Wypowiedzi
-
Kupiłam robota kuchennego. Okazało się, że w jednej z końcówek jest dziura. Fabrycznie został źle umieszczony trzpień mocujący. Korciło mnie żeby skorzystać z 10 dniowej możliwości zwrotu bez podania przyczyny. No ale wtedy ktoś inny musiałby się boksować z takim sprzętem. Zrobiłam zdjęcia, wysłałam reklamację. No i właśnie cholery dostaję, bo pani od reklamacji stwierdziła :"Po przeanalizowaniu przedmiotowej reklamacji, z przykrością muszę poinformować, że jest ona na tyle złożona, że nie możemy jej rozpatrzyć tylko na podstawie przedstawionego opisu."
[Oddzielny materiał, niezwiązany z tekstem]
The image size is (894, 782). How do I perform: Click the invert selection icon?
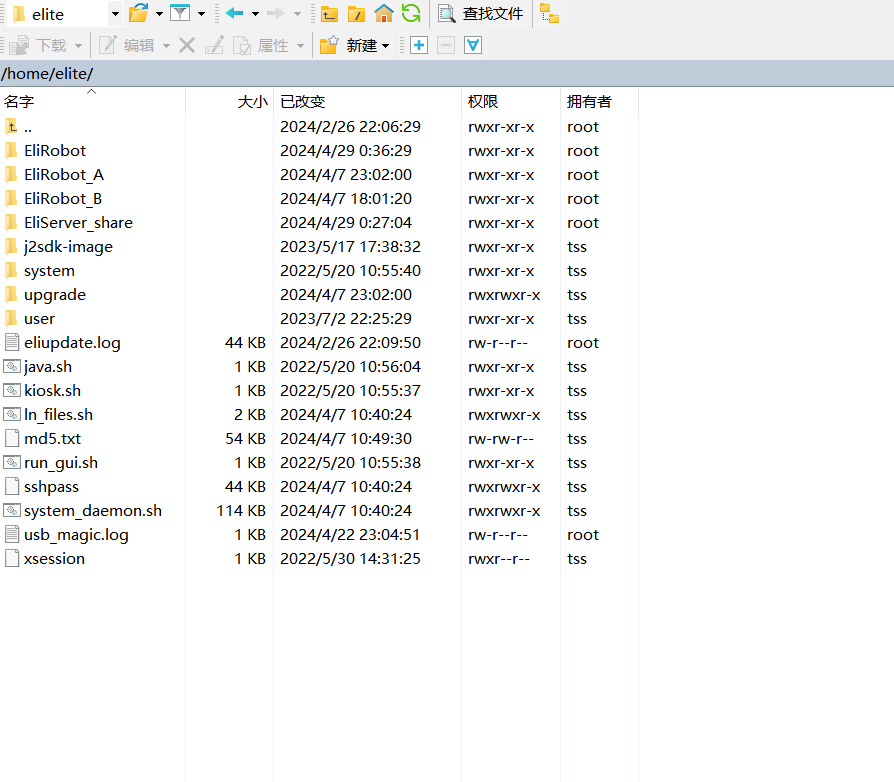click(x=473, y=45)
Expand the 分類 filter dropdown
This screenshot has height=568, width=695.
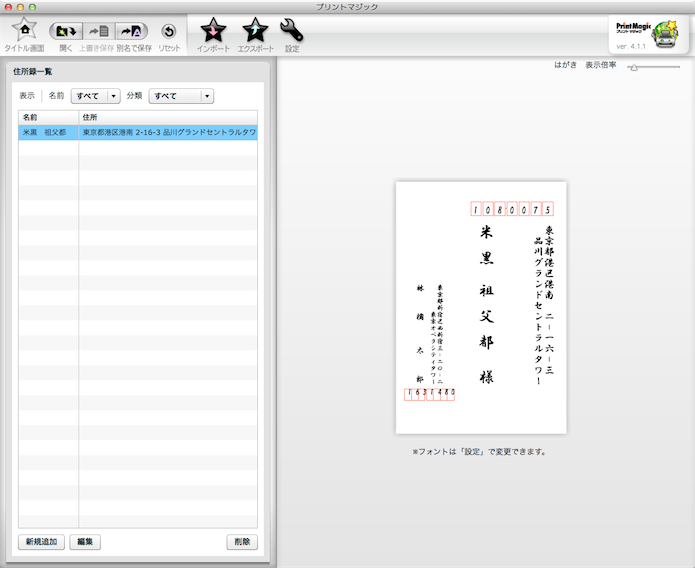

Zamiast mi wymienić jedną głupią końcówkę, która ewidentnie jest źle zrobiona i nadaje się do wyrzucenia, to wysyłają mi kuriera. Ja muszę cały sprzęt zapakować
"Proszę o zabezpieczenie przesyłki przed uszkodzeniem transportowym, czyli:
• owinięcie elementów towaru folią bąbelkową, papierem, gazetami lub styropianem
• zabezpieczenie opakowania taśmą klejącą oraz folią lub papierem pakowym
• oznaczenie przesyłki znakami ostrzegawczymi , np. „uwaga szkło”."
czekać na kuriera, który będzie między 12 a 14, zrobić ksero faktury, wypełnić bzdurne formularze.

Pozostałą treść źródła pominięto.